Last 3 days of March and first 2 days of April.
The number following the daily return represents the day of the week;
1 = Monday, 2 = Tuesday etc.
The number following the year represents its position in the presidential cycle.

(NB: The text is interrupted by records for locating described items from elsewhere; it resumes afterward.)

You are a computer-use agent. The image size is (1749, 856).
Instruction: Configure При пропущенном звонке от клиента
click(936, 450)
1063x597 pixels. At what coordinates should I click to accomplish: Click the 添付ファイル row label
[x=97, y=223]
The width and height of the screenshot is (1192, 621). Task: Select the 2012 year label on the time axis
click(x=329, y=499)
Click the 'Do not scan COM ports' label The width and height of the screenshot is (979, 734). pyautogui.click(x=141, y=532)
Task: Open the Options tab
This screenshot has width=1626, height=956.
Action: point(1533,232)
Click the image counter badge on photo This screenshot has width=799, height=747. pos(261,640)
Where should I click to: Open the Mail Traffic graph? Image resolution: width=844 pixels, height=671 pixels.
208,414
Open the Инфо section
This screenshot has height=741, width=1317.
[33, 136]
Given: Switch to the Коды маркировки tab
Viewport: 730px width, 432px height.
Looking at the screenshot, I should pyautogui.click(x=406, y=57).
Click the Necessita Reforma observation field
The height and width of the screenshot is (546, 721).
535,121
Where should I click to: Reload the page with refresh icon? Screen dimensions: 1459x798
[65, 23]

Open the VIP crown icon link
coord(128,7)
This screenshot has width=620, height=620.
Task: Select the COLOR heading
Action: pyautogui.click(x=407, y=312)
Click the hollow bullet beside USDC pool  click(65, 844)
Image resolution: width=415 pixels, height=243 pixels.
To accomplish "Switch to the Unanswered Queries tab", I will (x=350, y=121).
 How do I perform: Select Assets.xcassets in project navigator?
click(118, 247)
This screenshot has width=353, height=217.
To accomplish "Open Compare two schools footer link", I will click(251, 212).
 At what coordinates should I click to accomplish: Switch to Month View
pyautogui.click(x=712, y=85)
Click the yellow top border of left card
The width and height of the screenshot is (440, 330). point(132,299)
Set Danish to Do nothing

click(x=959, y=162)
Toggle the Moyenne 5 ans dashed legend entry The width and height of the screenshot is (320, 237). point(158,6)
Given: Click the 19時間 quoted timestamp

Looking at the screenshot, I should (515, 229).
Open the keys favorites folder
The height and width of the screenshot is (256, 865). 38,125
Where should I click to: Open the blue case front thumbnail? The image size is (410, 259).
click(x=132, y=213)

R2K Day3 Day2 Day1 Day1 Day2 Totals
1989-1 0.15% 3 -0.03% 4 0.73% 5 0.25% 1 -0.20% 2 0.89%
1990-2 -0.16% 3 -0.24% 4 0.14% 5 -0.79% 1 0.65% 2 -0.41%
1991-3 1.15% 2 0.70% 3 0.70% 4 -0.41% 1 1.35% 2 3.49%
1992-4 -1.16% 5 -0.44% 1 0.37% 2 -0.65% 3 -0.93% 4 -2.81%
1993-1 0.08% 1 0.24% 2 0.67% 3 -0.24% 4 -1.71% 5 -0.96%
1994-2 -2.08% 2 -1.79% 3 -0.55% 4 -1.60% 1 2.80% 2 -3.22%
1995-3 -0.14% 3 0.15% 4 0.19% 5 0.02% 1 -0.02% 2 0.18%
1996-4 0.24% 3 0.10% 4 0.59% 5 0.50% 1 0.24% 2 1.67%
1997-1 0.46% 3 -0.95% 4 -1.83% 1 -0.49% 2 -0.91% 3 -3.72%
1998-2 -0.14% 5 -0.19% 1 0.94% 2 0.88% 3 0.31% 4 1.80%
1999-3 1.48% 1 -0.25% 2 -0.29% 3 0.28% 4 0.89% 1 2.12%
2000-4 -2.87% 3 -2.10% 4 1.41% 5 -4.28% 1 -1.92% 2 -9.76%
2001-1 -2.36% 3 -0.15% 4 2.04% 5 -2.39% 1 -2.91% 2 -5.77%
2002-2 1.06% 2 0.84% 3 0.12% 4 -0.39% 1 -0.79% 2 0.84%
2003-3 0.36% 4 -0.22% 5 -1.12% 1 1.14% 2 2.06% 3 2.22%
Averages -0.26% -0.29% 0.27% -0.54% -0.07% -0.90%
% Winners 53% 33% 73% 40% 47%  
 
SPX Day3 Day2 Day1 Day1 Day2 Totals
1989-1 0.26% 3 0.06% 4 0.80% 5 0.52% 1 -0.36% 2 1.27%
1990-2 0.15% 3 -0.35% 4 -0.25% 5 -0.36% 1 1.46% 2 0.64%
1991-3 1.75% 2 -0.25% 3 -0.03% 4 -1.04% 1 2.21% 2 2.63%
1992-4 -1.07% 5 -0.12% 1 0.17% 2 0.13% 3 -0.92% 4 -1.81%
1993-1 0.67% 1 0.27% 2 -0.07% 3 -0.30% 4 -1.98% 5 -1.41%
1994-2 -1.63% 2 -1.53% 3 0.05% 4 -1.54% 1 2.13% 2 -2.52%
1995-3 -0.15% 3 -0.18% 4 -0.30% 5 0.23% 1 0.68% 2 0.27%
1996-4 -0.62% 3 0.00% 4 -0.53% 5 1.27% 1 0.23% 2 0.36%
1997-1 0.18% 3 -2.10% 4 -2.17% 1 0.33% 2 -1.25% 3 -5.01%
1998-2 -0.49% 5 -0.17% 1 0.75% 2 0.58% 3 1.07% 4 1.74%
1999-3 2.13% 1 -0.72% 2 -1.11% 3 0.57% 4 2.12% 1 3.00%
2000-4 0.05% 3 -1.37% 4 0.72% 5 0.49% 1 -0.75% 2 -0.85%
2001-1 -2.44% 3 -0.46% 4 1.08% 5 -1.25% 1 -3.44% 2 -6.51%
2002-2 0.58% 2 0.53% 3 0.25% 4 -0.07% 1 -0.85% 2 0.44%
2003-3 -0.16% 4 -0.58% 5 -1.77% 1 1.21% 2 2.61% 3 1.31%
Averages -0.05% -0.47% -0.16% 0.05% 0.20% -0.43%
% Winners 53% 27% 47% 60% 53%  

You have to look pretty hard to find evidence that the recent decline has ended, on the bright side there is every reason to believe the current weakness is nothing more than a necessary interruption of the bull market that began in March 2003.

I expect the major indices will be lower on Friday April 2 than they were on Friday March 26.

Last week the R2K was up slightly while the SPX was down slightly so I am calling last weeks forecast a tie.